**What the task requires**. Continue the article on proposed state income tax hikes in Hawaii and Maine, picking up right after its final sentence.

**Document excerpt**.

++++++++

The $1.9 trillion spending bill recently enacted by President Joe Biden is set to shower state governments with an additional $350 billion in federal cash. Despite being awash in federal money, lawmakers in some states are still pushing forward with unnecessary and harmful legislation to raise taxes. In fact, Americans living at the most western and eastern reaches of the U.S. face state income tax hikes this year.
Lawmakers in Hawaii are currently advancing both personal and corporate income tax hikes. Democrat lawmakers in Maine, meanwhile, have it made it abundantly clear that they are not afraid to support job-killing tax hikes as Mainers are desperately trying to recover from the pandemic.
LD 495, sponsored by Rep. Laurie Osher (D), seeks to increase Maine’s personal income tax rate from 7.15% to 8.35%. It would also add an additional bracket at a rate of 11.15% for individual filers whose income is over $100,000 and couples whose income is over $200,000. This would impact about 12% of households in the state.
Sen. Joseph Baldacci (D) introduced another income tax hike in his chamber. If enacted, LD 532 would increase the top income tax rate to 7.95% and impose a tax rate of 10.15% on capital gains and dividends.
These proposed bills would drive people, jobs, and investment away from Maine, and that’s something that the Maine economy cannot afford as Mainers to recover a year after the pandemic hit.

++++++++

Items from a data source:
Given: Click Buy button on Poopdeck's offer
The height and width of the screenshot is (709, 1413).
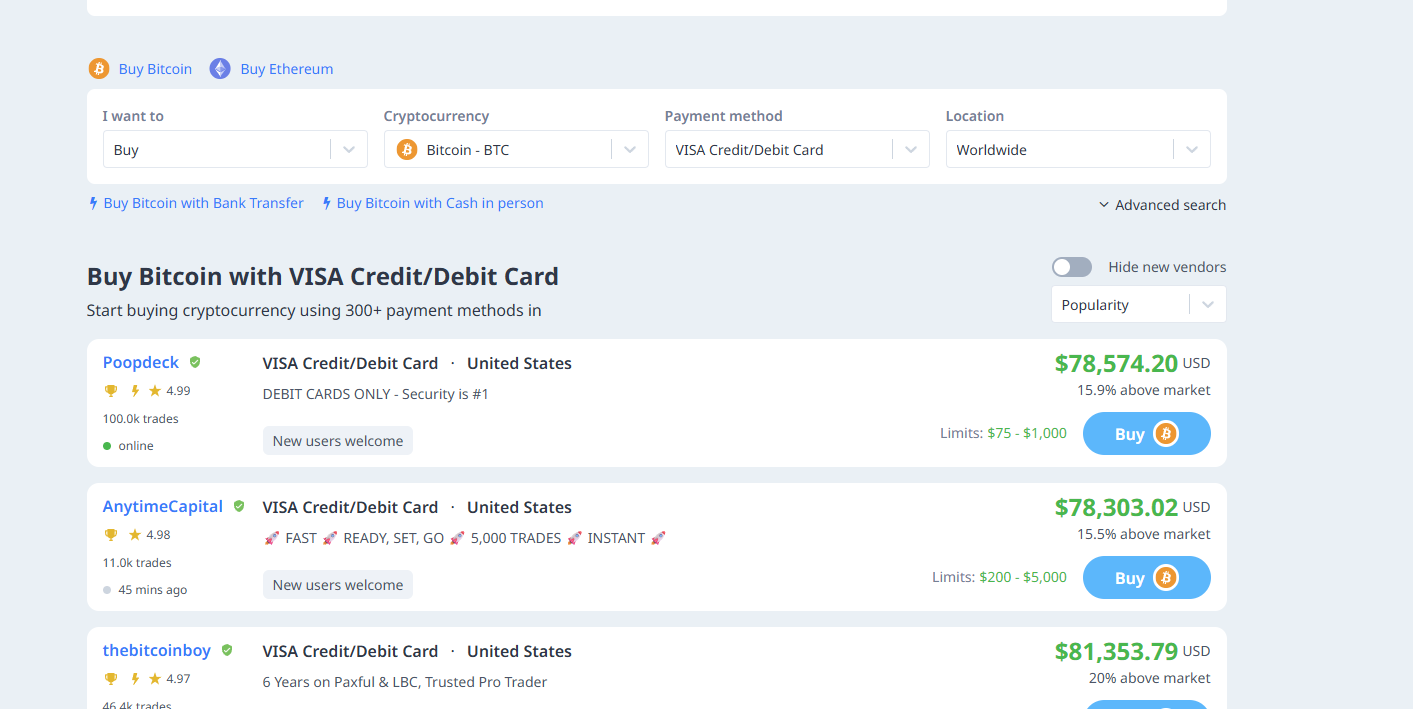Looking at the screenshot, I should (1146, 434).
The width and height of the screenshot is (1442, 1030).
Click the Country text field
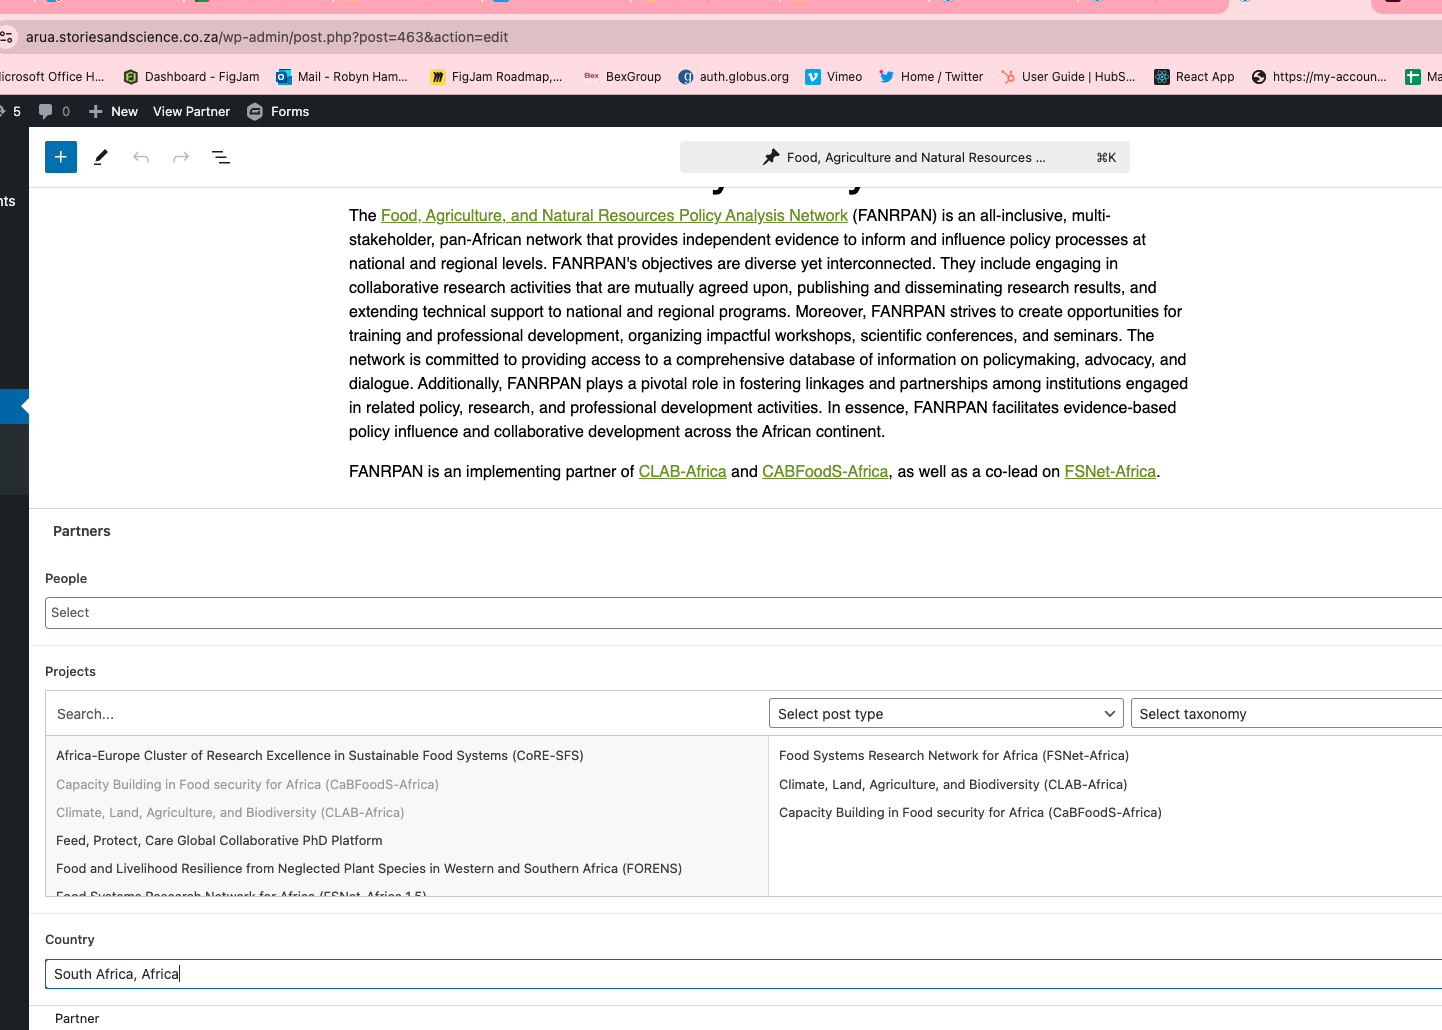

++++++++

**Task answer**.
“These proposals come at a time when the Maine economy is struggling to cope with the impact of the pandemic,” said Michael Allen, associate commissioner for tax policy at the Maine Department of Administrative and Financial Services. “While we are seeing some positive signs, avoiding tax increases of this magnitude is an important component in well positioning the state to economically rebound quickly and strongly.”
In a statement to the Committee on Taxation, David Clough, Maine state director for the National Federation of Independent Business, said the legislation would “significantly increase taxes on thousands of Maine small business owners, because the income of most small businesses is passed through and taxed on the owners’ personal 1040 tax return.” The Maine chapter of NFIB represents nearly 3,000 small businesses state-wide.
Mainers have suffered due to the pandemic-driven downturn. Mainers need a tax cut, not an increase. LDs 495 and 532 would make Maine a much less attractive place for businesses to invest and employers to create job opportunities. If lawmakers in Maine want to help their constituents from the pandemic, they will reject these misguided tax hikes.